The book addresses the difficulties of deciding whether or not one should be genetically tested. Mary eventually decides to be tested for the sake of her loved ones, but she doesn’t want to know her own results. For Mary, the downside of a positive test is too great. She copes with the possibility of having HD by living each day to the fullest. This contrasts with her brother’s decision to know his results. For Freddie, “knowledge is power” (272). Look here for more information on the genetic testing (http://web.stanford.edu/group/hopes/cgi-bin/hopes_test/genetic-testing/), and specifically deciding not to be tested (http://web.stanford.edu/group/hopes/cgi-bin/hopes_test/genetic-testing/#what-if-i-decide-not-to-be-tested).
“When she was about ten we – my husband and I- we asked the hospital to run the tests” (150).

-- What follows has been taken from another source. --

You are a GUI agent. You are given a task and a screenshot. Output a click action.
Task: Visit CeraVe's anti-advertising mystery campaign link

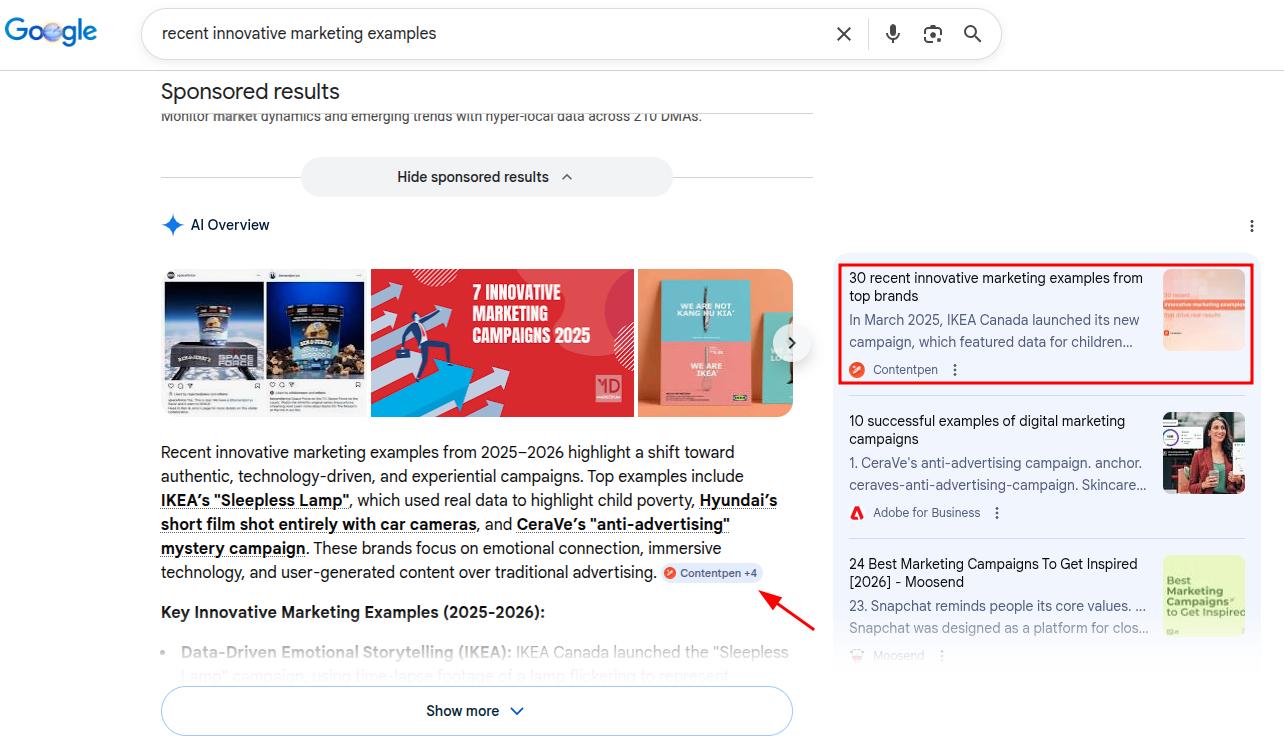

An additional concern with genetic testing is consent. Mary’s mom reveals that although Mary doesn’t know her status, she and her husband secretly had her screened as a child. Her mom references the difficulties in getting the test by saying, “We had to move heaven and earth to get it done”(150). Genetic testing guidelines stress that the decision to undergo genetic testing should only be made if an individual can give informed consent. The HDSA Genetic Testing Guidelines stress that minors should not be tested unless there is a medically compelling reason to do so. The book deviates from what would be considered normal testing procedures. For further information on genetic testing, please read more here (http://web.stanford.edu/group/hopes/cgi-bin/hopes_test/genetic-testing/).
“I have already arranged things so I can’t have children” (98).

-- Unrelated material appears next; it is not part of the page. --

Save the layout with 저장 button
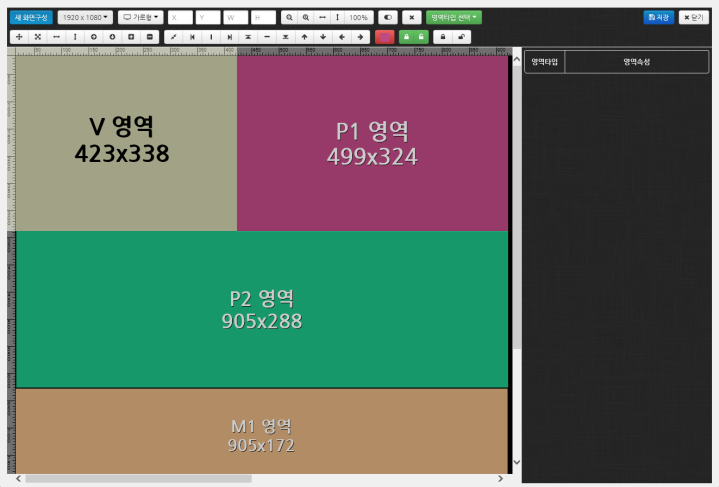The width and height of the screenshot is (719, 487). coord(658,18)
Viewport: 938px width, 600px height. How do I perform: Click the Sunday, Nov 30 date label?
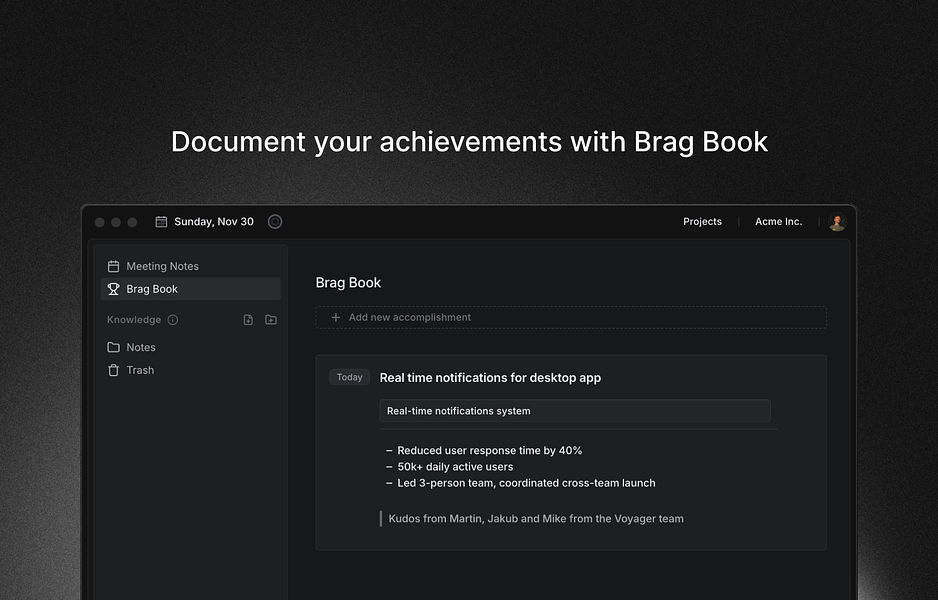214,222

The story mainly centers on the long-term consequences of having HD. For Mary, the long-term consequences motivate her hesitation to begin a serious relationship and her choice not to have children. If one parent has HD, there is a 50% chance of passing on the disease each time they conceive. The decision to have children is deeply personal for HD patients. However, Mary’s decision glosses over the fact that there are many methods available to help someone ensure their child does not inherit Huntington’s. In addition to adoption and sperm donation, pre-implantation genetic diagnosis also exists, for which a couple undergoes in-vitro fertilization for an embryo that has been screened for genetic diseases. A fetus can also be screened prenatally for HD and other genetic disorders. This is a morally complex decision that the book only briefly touches on. See this article for more information on family planning. (http://web.stanford.edu/group/hopes/cgi-bin/hopes_test/family-planning/).
I’m not going to run and jump off a bridge, but in time, when it’s right for both of us, I’ll leave” (240).
Suicide ideation is one of the most pressing and difficult issues facing the HD community. Mary decides to take her life in this novel. She is candid with Jonathan about her decision to commit suicide and expects his support. She says, “You will let me go and that’s what needs to happen now”(320). The book depicts a heartbreaking choice, made seemingly easy by the unwavering support of loved ones. The reality is likely far more complicated, but it is an important issue to address.
Eternal on the Water is an idealistic portrayal of one couple’s struggle with HD. The touching story centers on their love for nature, always returning back to the Allagash, where Mary is ultimately ‘eternal on the water.’ Despite this romantic perspective, the book examines real challenges both HD patients and their loved ones face. While some of the details on the topic of consent required for genetic testing and on the seemingly inevitable decision not to have children are debatable, the book is a heartbreaking look at the impacts of HD. It is a celebration of love and life, no matter how fleeting.